▶ [Document extract]
^^^^
Vulnerable: You might at some point want a type of contact, or a type of motion, that is new to you. Because it is untried, it could fail, or it could be awkward; or it could be awkward until you both make adjustments. Or you could want to do something that your partner might refuse. Any such scenario requires the courage to show your sexual desire, knowing that it could either fail, or be rejected – or be magical.

Egalitarian: All women are equipped with the same sexed bodies. Lesbians by definition are attracted to bodies that are sexually like their own. Small individual differences may be experienced as hot or not; but they are not innately the basis for a difference in power. Men’s tendency to be size queens really doesn’t translate to lesbians; there’s just no point. Lesbianism is all about symmetry because it is built into our exclusive attraction to other women.
^^^^
▶ [Source data]
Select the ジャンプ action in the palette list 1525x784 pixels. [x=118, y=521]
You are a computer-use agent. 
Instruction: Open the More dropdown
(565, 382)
^^^^
▶ [Exercise prompt]
Write out the passage on lesbian intimacy word for word, starting with "Egalitarian: All women" and going on through "to other women.". The listing comes from a separate source.

▶ [Expected answer]
Egalitarian: All women are equipped with the same sexed bodies. Lesbians by definition are attracted to bodies that are sexually like their own. Small individual differences may be experienced as hot or not; but they are not innately the basis for a difference in power. Men’s tendency to be size queens really doesn’t translate to lesbians; there’s just no point. Lesbianism is all about symmetry because it is built into our exclusive attraction to other women.